Toby Baxendale is an entrepreneur who is the CEO/Founder of Direct Seafoods, a Director of the Edelweiss Fund and also Chairman of The Cobden Centre.
Last month on ConservativeHome, Tim Montgomerie asked “What is Right-wing?”. In this article I seek to answer the question, using small “c” and little “l” to denote the conservative and liberal systems of political-thought and Capital “C” and “L” for the respective political parties of those names.
On the Origins of the Terms Left and Right-wing
After the French Revolution of 1789, those who sat on the right hand of the Legislative Assembly were supporters of the Ancien Regime, of the Monarchy and Aristocracy, those on the left were the radicals who would oppose its reinstatement. So the conservatives seeking to conserve were Right-wing and the liberals, seeking to entrench the move of power away from the old arrangements and into that of the people were left wing.
What does it mean to be a conservative and hence a person of a Right-wing disposition? I summarise here Roger Scruton’s The Meaning of Conservatism to help with the question.
On The Conservative Disposition
Peel’s Tamworth Manifesto was aimed at
“that great and intelligent class of society... which is far less interested in the contentions of party, than in the maintenance of order and the cause of good government”.
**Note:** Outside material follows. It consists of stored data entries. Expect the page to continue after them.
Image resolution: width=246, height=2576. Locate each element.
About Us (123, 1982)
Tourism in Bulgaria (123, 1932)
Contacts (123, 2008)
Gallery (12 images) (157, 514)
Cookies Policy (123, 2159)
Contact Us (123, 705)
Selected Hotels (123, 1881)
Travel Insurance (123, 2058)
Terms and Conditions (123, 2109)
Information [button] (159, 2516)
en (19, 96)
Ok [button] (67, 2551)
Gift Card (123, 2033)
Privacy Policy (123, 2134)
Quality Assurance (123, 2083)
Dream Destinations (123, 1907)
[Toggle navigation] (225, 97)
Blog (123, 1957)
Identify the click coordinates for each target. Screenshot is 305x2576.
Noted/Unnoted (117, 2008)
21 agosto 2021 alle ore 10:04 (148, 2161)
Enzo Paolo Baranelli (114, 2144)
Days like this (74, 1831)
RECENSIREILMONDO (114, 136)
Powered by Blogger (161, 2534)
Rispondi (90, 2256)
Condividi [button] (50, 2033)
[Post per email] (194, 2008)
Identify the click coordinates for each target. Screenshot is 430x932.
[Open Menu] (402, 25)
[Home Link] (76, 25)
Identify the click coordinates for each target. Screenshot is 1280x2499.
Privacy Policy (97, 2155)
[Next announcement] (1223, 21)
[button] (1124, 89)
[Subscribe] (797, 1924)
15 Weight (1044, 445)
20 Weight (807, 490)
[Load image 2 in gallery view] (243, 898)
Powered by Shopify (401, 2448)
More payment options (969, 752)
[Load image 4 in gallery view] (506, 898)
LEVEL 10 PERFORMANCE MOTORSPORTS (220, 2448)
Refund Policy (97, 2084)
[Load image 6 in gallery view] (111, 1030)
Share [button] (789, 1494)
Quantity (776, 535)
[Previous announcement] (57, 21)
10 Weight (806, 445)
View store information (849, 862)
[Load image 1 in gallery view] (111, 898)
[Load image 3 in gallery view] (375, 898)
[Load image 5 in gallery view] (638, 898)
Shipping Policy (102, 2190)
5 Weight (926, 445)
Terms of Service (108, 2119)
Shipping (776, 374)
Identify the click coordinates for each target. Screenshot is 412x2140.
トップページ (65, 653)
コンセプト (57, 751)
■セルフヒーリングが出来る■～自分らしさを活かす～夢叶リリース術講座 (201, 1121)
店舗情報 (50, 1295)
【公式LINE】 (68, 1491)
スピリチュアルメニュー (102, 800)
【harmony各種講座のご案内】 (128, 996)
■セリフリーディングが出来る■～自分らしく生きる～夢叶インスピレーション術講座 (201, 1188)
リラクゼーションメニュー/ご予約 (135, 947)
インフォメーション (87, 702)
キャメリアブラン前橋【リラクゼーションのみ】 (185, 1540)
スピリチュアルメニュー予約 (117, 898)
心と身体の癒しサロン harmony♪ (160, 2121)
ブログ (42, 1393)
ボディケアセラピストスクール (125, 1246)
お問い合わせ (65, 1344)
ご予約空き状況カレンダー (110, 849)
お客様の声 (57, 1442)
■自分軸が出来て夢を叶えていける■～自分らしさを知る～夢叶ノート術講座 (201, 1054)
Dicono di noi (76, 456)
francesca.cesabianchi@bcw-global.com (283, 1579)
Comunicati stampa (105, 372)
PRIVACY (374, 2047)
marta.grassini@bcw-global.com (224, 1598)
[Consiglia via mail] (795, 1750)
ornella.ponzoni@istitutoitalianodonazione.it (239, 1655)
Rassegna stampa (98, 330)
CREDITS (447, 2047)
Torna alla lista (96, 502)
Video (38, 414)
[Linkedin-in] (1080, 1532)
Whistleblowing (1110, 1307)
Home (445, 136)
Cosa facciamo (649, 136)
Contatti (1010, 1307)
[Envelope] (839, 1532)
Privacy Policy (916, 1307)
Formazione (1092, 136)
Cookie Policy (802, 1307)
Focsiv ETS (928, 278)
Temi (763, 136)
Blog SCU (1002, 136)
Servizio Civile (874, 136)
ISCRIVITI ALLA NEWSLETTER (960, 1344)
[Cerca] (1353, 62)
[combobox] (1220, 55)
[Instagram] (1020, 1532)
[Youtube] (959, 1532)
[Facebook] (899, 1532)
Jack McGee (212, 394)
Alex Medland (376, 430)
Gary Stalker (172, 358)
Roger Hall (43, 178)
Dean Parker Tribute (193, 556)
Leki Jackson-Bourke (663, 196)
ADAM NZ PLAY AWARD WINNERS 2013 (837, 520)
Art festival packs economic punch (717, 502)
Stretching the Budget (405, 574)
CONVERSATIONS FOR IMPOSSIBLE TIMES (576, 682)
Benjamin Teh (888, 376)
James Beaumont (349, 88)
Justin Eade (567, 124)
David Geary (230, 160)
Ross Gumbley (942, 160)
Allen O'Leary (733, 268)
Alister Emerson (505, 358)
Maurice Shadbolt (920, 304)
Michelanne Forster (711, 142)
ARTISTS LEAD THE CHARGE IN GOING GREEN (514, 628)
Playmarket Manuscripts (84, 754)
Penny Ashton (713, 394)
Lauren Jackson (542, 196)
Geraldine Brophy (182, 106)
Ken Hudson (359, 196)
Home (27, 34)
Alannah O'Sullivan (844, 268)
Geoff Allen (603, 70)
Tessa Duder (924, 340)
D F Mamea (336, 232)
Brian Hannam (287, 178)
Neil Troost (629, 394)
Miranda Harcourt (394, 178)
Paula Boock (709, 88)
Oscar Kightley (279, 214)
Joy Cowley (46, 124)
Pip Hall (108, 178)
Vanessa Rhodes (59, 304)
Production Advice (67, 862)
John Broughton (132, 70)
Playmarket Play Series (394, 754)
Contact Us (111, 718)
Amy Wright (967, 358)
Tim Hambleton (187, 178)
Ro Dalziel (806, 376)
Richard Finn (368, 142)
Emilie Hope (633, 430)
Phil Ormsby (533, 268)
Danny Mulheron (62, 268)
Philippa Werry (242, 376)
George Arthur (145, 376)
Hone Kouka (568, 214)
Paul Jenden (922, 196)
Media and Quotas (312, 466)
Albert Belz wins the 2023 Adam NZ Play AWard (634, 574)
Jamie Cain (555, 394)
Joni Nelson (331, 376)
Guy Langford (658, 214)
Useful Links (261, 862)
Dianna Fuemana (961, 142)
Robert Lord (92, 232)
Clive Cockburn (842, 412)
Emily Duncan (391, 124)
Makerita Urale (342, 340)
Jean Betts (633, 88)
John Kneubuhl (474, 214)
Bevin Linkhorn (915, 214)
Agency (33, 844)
There are two axioms of conservatism; the first is spelled out in the above. The second axiom is that contract is not the foundation of society, but authority is:
“Society exists through authority, and the recognition of this authority requires the allegiance to a bond that is not contractual but transcendent, in the manner of a family tie.”
Scruton points out that you do not look after your parents when they are older because contractually they looked after you when you were a baby; there is piety that transcends this relationship, it trumps contract. That is akin to our relationship with society as individuals.
As much power as possible should rest outside of the Commons - this prevents excitable legislation in favour of short term fads like, “civil partnership,” “the free market,” the “welfare state” that fundamentally upset the existing social bonds.